Built-up area extraction based on remote sensing image has always been a research hotspot. In [2,3,4], normalized difference building index (NDBI), index-based build-up index (IBI) and texture-derived built-up presence index (PanTex) are separately proposed in order to extract buildings. But these methods have strong dependence on threshold selection, and how to find the suitable threshold is very difficult. In recent years, very high resolution and hyperspectral images have been gradually used in building extraction. Many methods which are based on morphological filtering [5], spatial structure features [6], grayscale texture features [7], image segmentation [8] and geometric features [9] have been applied to building extraction. But these methods are difficult to consider spectral information and spatial structure information at the same time. With the rapid development of convolution neural network and deep learning, especially the excellent performance of deep convolution neural network on ImageNet contest [10,11,12,13], CNN has shown great advantages in image pattern recognition, scene classification [14], object detection and other issues. More and more researchers have applied CNN to remote sensing image classification. In [15,16,17], CNN of different structures have been used for building extraction. In [24], Deep Collaborative Embedding (DCE) model integrates the weakly-supervised image-tag correlation, image correlation and tag correlation simultaneously and seamlessly for understanding social image. These studies were based on open data sets within small range and ground truth, which made great progress in the methodology. However, there are few researches on image classification in large areas. For 15-m built-up area extraction based on CNN in large region, there are three key issues: (1) Acquisition and preprocessing of huge Landsat 8-OLI images. (2) Generate a large number of accurate sample points applied to train CNN. (3) CNN framework using multiband-spectral and spatial information simultaneously.
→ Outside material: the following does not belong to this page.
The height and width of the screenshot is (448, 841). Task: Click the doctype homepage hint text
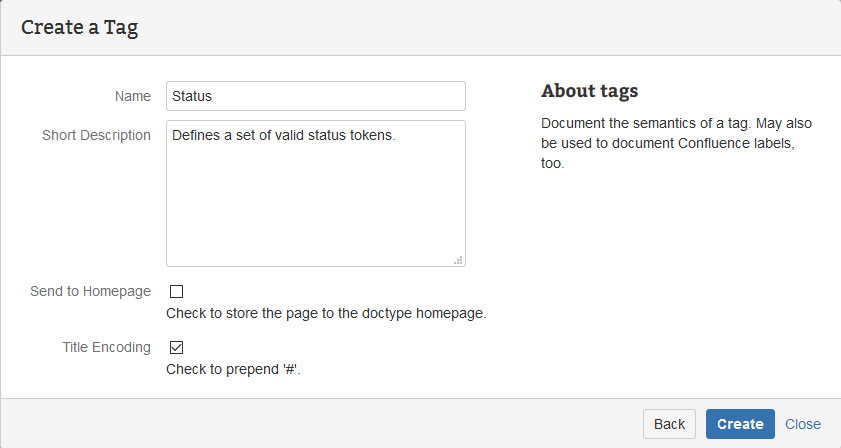coord(326,313)
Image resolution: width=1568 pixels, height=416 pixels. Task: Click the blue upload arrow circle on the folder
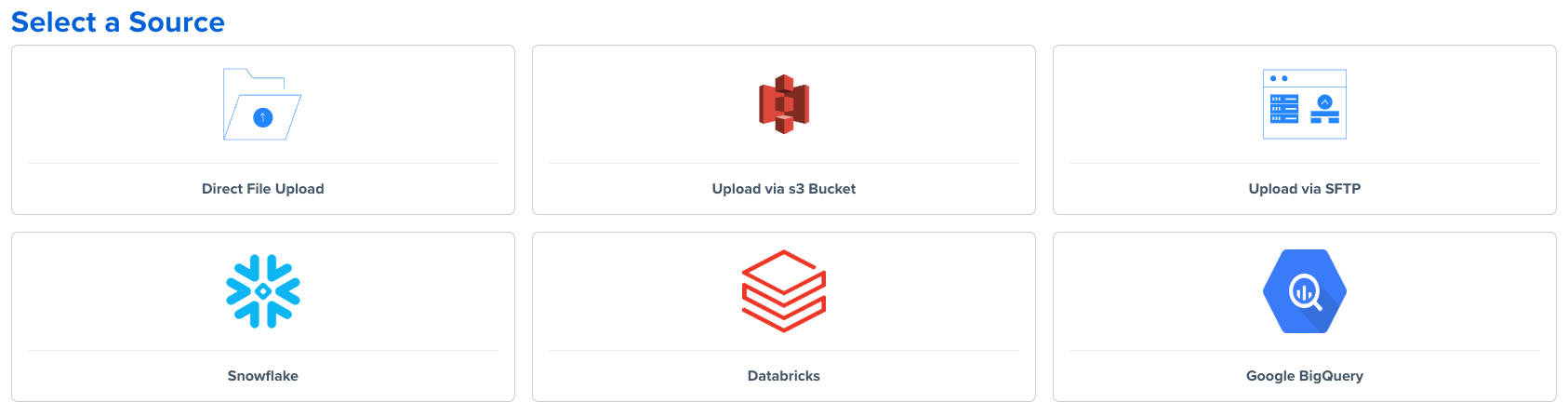pyautogui.click(x=263, y=117)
In this paper, we study these three points and try to find a solution.

A typical pipeline for thematic mapping from satellite images consists of image collection, feature extraction, classifier learning and classification. This pipeline works more and more difficult along with increasing of mapping geographical scope or spatial resolution of satellite images. The difficulty originates from the inefficiency of data collection and processing and the ineffectiveness of both classifier learning and prediction. One could be partly relieved from the inefficiency of the traditional pipeline by using the data on the Google Earth Engine (GEE). A multi-petabyte catalog of satellite imagery and geospatial datasets have been collected in GEE and freely available to everyone [18]. Some functions of geo-computation are also available to users by online interface or offline application programming interfaces. However, many advanced functions of machine learning are still out of the GEE, for example deep learning technologies.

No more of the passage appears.